Awsome haunt Sharon!! So much in such a small space. Do your neighbors let you incorporate their yards into your haunt? If we ever get enough people way out here - I'd love to do a "haunt" rather than a "display". You are my inspiration.


----------



## dynoflyer (Oct 8, 2006)

Great haunt, Joiseygirl! The grudge girl, the operation and of course the armless guy are favs! Excellent!


----------



## Joiseygal (Sep 3, 2008)

sharpobject said:


> Awsome haunt Sharon!! So much in such a small space. Do your neighbors let you incorporate their yards into your haunt? If we ever get enough people way out here - I'd love to do a "haunt" rather than a "display". You are my inspiration.


First of all thank you everyone for the nice comments. I really do appreciate the feedback! If it wasn't for everyone sharing ideas on this forum my display wouldn't be anything like it is today. 
Sharpobject thanks so much!  I haven't had to go into my neighbors yards yet. If I ever get more fence panels than I might ask. My neighbors are really cool and I don't think they would have a problem with it. Actually my one neighbor helped me put a lot of the walls up. All I had to do is keep feeding him beer and I had my assistant!


----------



## trishaanne (Aug 20, 2005)

Feeding him beer....are you sure he's not one of the NJ/PA Haunters...lol. What did you use for your walls, because they looked really sturdy for all that wind we were dealing with.


----------



## Joiseygal (Sep 3, 2008)

trishaanne said:


> Feeding him beer....are you sure he's not one of the NJ/PA Haunters...lol. What did you use for your walls, because they looked really sturdy for all that wind we were dealing with.

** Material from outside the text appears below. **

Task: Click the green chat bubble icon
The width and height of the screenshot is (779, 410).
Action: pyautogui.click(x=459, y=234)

I used wood fence panels that a local baptist church was throwing out. I had to reinforce a few of them, but after repairing them they did the job. I hope they will be good for me for at least a few years. I have them covered under a tarp so the weather will not ruin them faster. I hope I can score some more. I wanted them so bad that I loaded three of them on top of my jeep and made four trips. Believe me they aren't light and I did it by myself that is how bad I wanted them. I've learned from past experiences is that if you don't get it while it is available than you will miss out.

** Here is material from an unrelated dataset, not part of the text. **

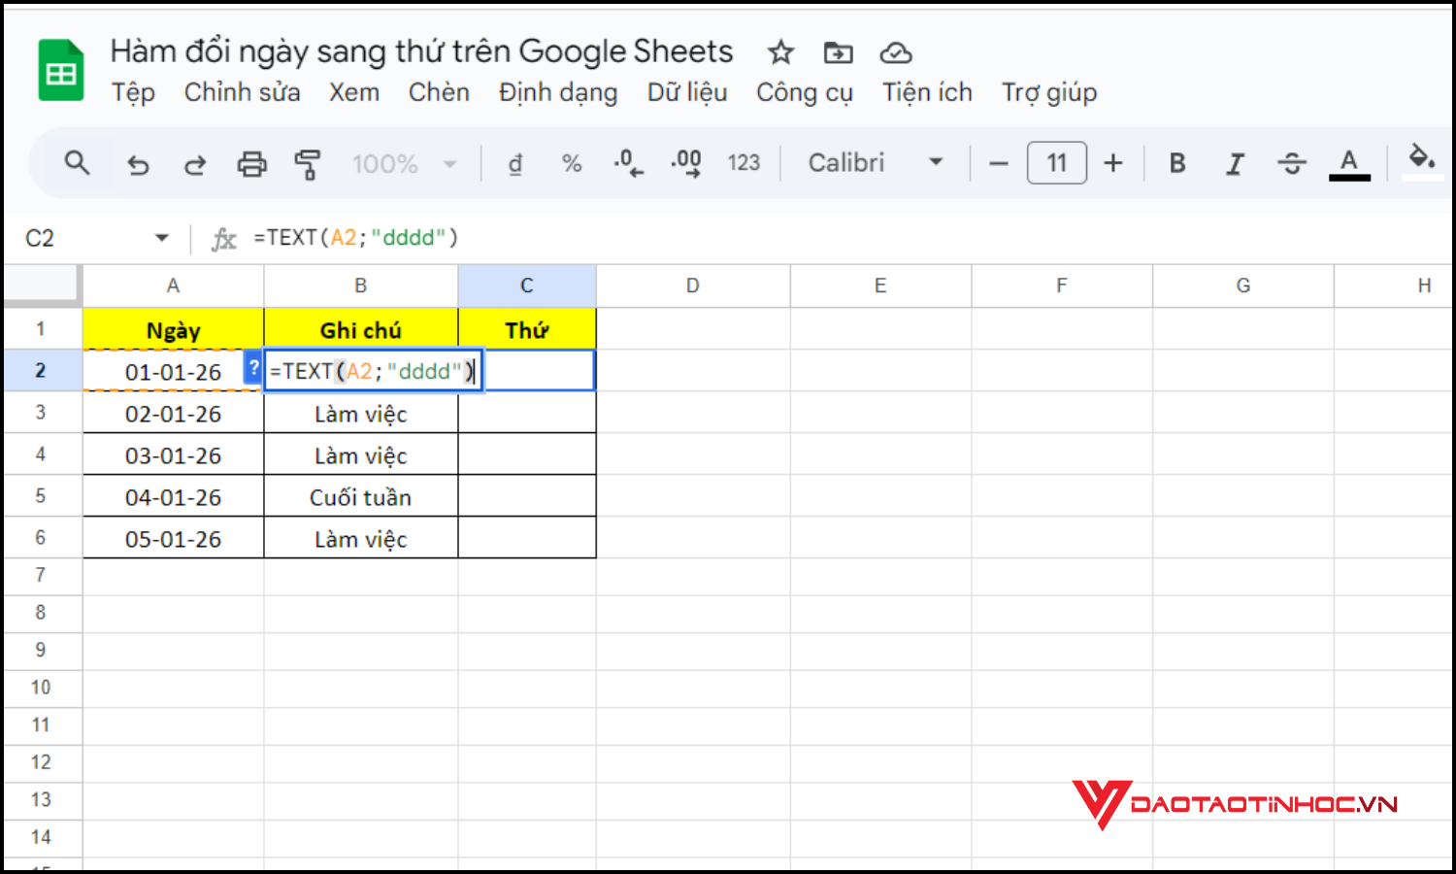Screen dimensions: 1456x874
Task: Open the name box dropdown
Action: point(160,237)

If your interested I did a blog of my set up of the haunt. It is on my website. Take a look if you want to see where I got the materials and how I set it up. http://bloodcrestmanor.yolasite.com/my-first-haunt.php


----------



## trishaanne (Aug 20, 2005)

That's what I thought you had used. I had wanted to get them too, but #1, I don't have a car to get things right away and #2, the kids are here ALL THE TIME and #3, Kenny's little Toyota is not meant for prop supplies. I already told him that when we move to a new location we will be buying a pick up truck, just for this reason. I'll keep my eyes open too if you want me to...I see them all the time down here. (Now let's see you throw that massive hunk of foam on top of your jeep...LMAO..:googly


----------



## beelce (Jul 21, 2007)

Very NICE JG...great video...love your bloody stump arm and the fake shackled arm guy


----------



## Zurgh (Dec 21, 2009)

Your walk-through looked absolutely awesome, JG! Great cast of characters, too!


----------



## Dark Angel 27 (Sep 11, 2008)

excellantly put together and gruesomely torn apart..litterally! great job all around!


----------